Ask most tower crane operators how safe it is, perched up high on a multi-crane site after they've experienced a near-collision, and they'll tell you they know what they're doing • that it's the other guys up there who need a lesson in safe operations. That was the picture painted by several industry experts at a tower crane safety conference held during ConExpo in Las Vegas, Nev., last week.

There are fewer accidents among tower cranes today than in the past, said Leigh Sparrow of Vertikal.net, attributing that to the fact that accidents can be reported globally very quickly these days. Add to that the many safety tools that have been incorporated into tower crane operations. Unfortunately, he added, few of the alarming number of daily near-misses are ever reported.

Accidents could be avoided if contractors practice safety, according to Sparrow, but, unfortunately, corners are sometimes cut. Tim Rowley of Crane Safe Ltd., pointed out that in a multi-crane construction site, there is always a risk of collision. Operators fail to see the hoist ropes, jibs or counter-jib on other cranes, and they can hit the ropes in what he called a “soft clash.”

One of the hottest topics where tower crane safety is concerned has to do with the various solutions now available for safer operations. Anti-collision products, including cameras, alarms, no-go devices, and zoning systems, are considered standard equipment by more crane owners these days. The industry has experienced a “shift in attitude toward anti-collision systems,” according to Rowley.

But these tools, as well as load indicators, wind and weather monitors, aircraft warning systems, and other safety devices, are only as good as the operator who uses them, agreed conference participants. “The operator has to be aware it's there to help him,” said one crane company owner, commenting on the crane cameras he installed 15 years ago.

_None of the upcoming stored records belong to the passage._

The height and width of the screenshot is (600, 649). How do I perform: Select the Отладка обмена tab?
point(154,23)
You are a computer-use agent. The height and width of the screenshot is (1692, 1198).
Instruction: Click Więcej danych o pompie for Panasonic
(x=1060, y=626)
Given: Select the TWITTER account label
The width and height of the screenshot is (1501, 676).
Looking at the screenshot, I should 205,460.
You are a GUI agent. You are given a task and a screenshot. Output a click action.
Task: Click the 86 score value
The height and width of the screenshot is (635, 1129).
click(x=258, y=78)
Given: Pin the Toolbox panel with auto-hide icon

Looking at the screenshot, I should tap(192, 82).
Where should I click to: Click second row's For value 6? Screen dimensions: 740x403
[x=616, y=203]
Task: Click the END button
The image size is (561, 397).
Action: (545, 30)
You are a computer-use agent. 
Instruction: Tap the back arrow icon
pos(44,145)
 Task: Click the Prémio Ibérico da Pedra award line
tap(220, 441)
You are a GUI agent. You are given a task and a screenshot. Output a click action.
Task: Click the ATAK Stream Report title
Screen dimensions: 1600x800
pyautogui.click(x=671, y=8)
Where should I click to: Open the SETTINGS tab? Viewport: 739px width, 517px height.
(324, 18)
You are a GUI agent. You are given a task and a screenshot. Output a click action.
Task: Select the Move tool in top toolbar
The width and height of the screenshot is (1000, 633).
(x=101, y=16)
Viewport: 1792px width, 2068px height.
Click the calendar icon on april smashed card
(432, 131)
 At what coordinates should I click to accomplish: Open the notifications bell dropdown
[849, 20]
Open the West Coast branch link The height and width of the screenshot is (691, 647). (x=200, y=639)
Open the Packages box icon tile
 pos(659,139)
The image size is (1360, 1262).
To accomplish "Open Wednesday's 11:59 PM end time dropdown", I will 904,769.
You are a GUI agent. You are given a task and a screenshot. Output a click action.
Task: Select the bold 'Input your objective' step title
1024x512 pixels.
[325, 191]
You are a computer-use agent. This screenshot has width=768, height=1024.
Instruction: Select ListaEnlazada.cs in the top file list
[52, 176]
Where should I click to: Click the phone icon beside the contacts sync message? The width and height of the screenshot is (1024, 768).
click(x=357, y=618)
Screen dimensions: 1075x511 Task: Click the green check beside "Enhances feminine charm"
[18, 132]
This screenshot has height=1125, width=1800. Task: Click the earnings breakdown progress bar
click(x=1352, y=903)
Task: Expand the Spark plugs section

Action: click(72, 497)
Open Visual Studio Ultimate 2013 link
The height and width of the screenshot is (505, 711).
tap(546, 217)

A crane distributor's representative said that for the sake of safety, training must be effective, planned and consistent. It has to include classroom time, hands-on learning, and on-the-job (OTJ) training, said Peter Juhren, national service manager for Morrow Equipment Company in Salem, Ore. “OTJ is where the other two come together.”

Juhren said that practical and efficient training is critical to improved safety. He observed that continuing education is lacking in the tower crane industry. Operators may know what they're doing, but may not understand it.

How much time should a would-be operator spend in on-the-job training? In the United Kingdom, novices complete a period of training, then go to the OTJ phase, reported Paul Phillips of tower crane manufacturer Arcomet, based in the United Kingdom. He said the issue of how much time spent in the OTJ phase was the question. Now, many novices are mentored by an experienced operator, though the process is in transition in Great Britain.

In New York, would-be operators must have “documented experience” in order to qualify for an operator's license, said one crane company owner from that state. “That's in addition to testing,” he said, adding that the state of Washington is considering the same process.

Graham Brent, executive director of the National Commission for the Certification of Crane Operators (NCCO), said it all comes back to the role certification plays in the process of deeming an operator qualified to get behind the controls. Washington, he agreed, is “grappling with the experience issue.”

But, how do you define experience? “What is experience?” posed Brent. “Is it time? The type of crane? The number of picks? It gets very complicated.”

In light of the recent New York City crane collapse, it appears that such discussions will be ongoing.